For a home server, a 600-1000VA UPS is sufficient. Connect the UPS to your server via USB, then install NUT (Network UPS Tools) to monitor battery status and trigger automatic shutdown:
sudo apt install -y nut
# Check that the UPS is detected
sudo nut-scanner -U
Configure /etc/nut/ups.conf with your UPS details and set up automatic shutdown at 20% battery.
Recommended Network Topology
Here’s a solid home network layout for self-hosting:
Internet
│
▼
[Modem/ONT]
│
▼
[Router/Firewall] ─── VLAN 1: Personal Devices
│ (laptops, phones)
│
├── VLAN 10: Servers
│ ├── Main Server (192.168.10.10)
│ │ ├── Reverse Proxy (ports 80, 443)
│ │ ├── Docker containers
│ │ └── Pi-hole / AdGuard Home (DNS)
│ └── NAS (192.168.10.20) — optional
│
└── VLAN 20: IoT Devices
(smart home devices, cameras)
Common Mistakes
Using Wi-Fi for the Server
Always use a wired Ethernet connection for your server. Wi-Fi adds latency, drops packets under load, and is unreliable for 24/7 services. Even a cheap USB-to-Ethernet adapter is better than Wi-Fi.
Not Disabling UPnP
UPnP lets devices on your network open ports on your router without your knowledge. IoT devices and malware exploit this. Disable it in your router settings and manually configure port forwarding for the services you need.

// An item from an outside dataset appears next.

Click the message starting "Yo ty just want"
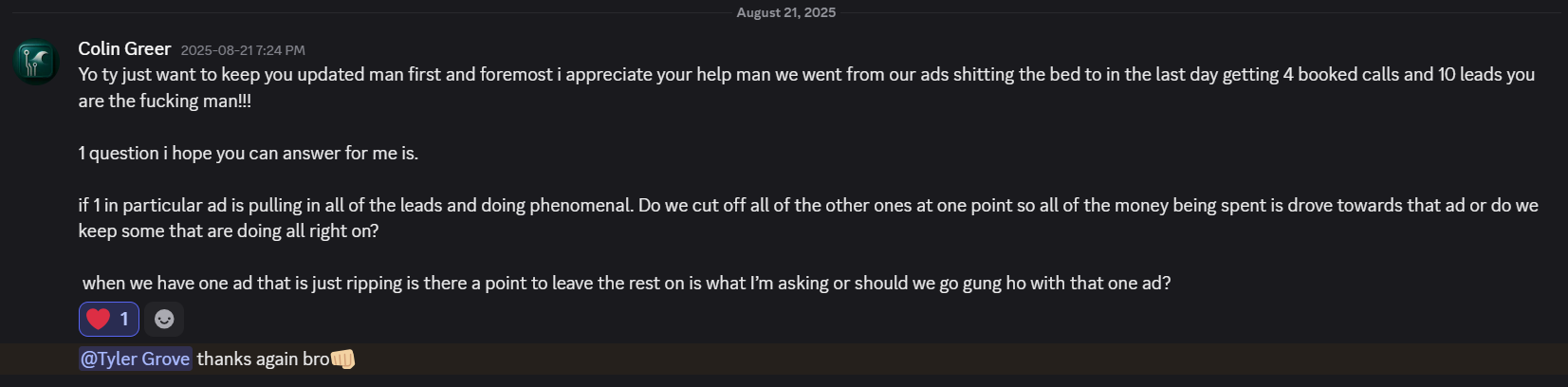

Forgetting About Hairpin NAT
If you port-forward a service and try to access it from inside your network using your public IP or domain, it may not work. This is a hairpin NAT (or NAT loopback) issue. Solutions:
- Use local DNS (Pi-hole/AdGuard Home) to resolve your domain to the server’s local IP
- Enable hairpin NAT in your router (if supported)
- Use split-horizon DNS
Ignoring IPv6
Your ISP may provide IPv6. If it does, your server might be directly reachable from the internet on IPv6 without any port forwarding — which means without any firewall rules too. Either configure your firewall for IPv6 or disable it on your server if you’re not using it.
Next Steps
- Set up Docker to run self-hosted apps — Docker Compose Basics
- Deploy your first app — Getting Started with Self-Hosting
- Secure your server — Firewall Setup with UFW
- Set up encrypted remote access — Tailscale Setup or WireGuard VPN Setup
FAQ
Do I need a domain name to self-host?
No. You can access everything by IP address on your local network. But a domain name makes things much easier — you get clean URLs, automatic SSL certificates, and remote access. Domains cost around $10/year.
Can I self-host behind CGNAT?
CGNAT (Carrier-Grade NAT) means your ISP shares a public IP among multiple customers. Port forwarding won’t work. Use Cloudflare Tunnel or Tailscale instead — both work behind CGNAT without opening any ports.
How much bandwidth do I need?
For personal use (1-5 users), a standard home internet connection (50+ Mbps download, 10+ Mbps upload) is fine. Upload speed is what matters for serving content. If you’re streaming media externally via Jellyfin, you’ll want at least 20 Mbps upload per concurrent stream.
Should I use my ISP’s router or buy my own?
ISP routers are usually limited in features — poor VLAN support, no advanced firewall, limited DHCP options. A dedicated router running pfSense, OPNsense, or OpenWrt gives you full control. Even a $50 used mini PC running OPNsense is a significant upgrade.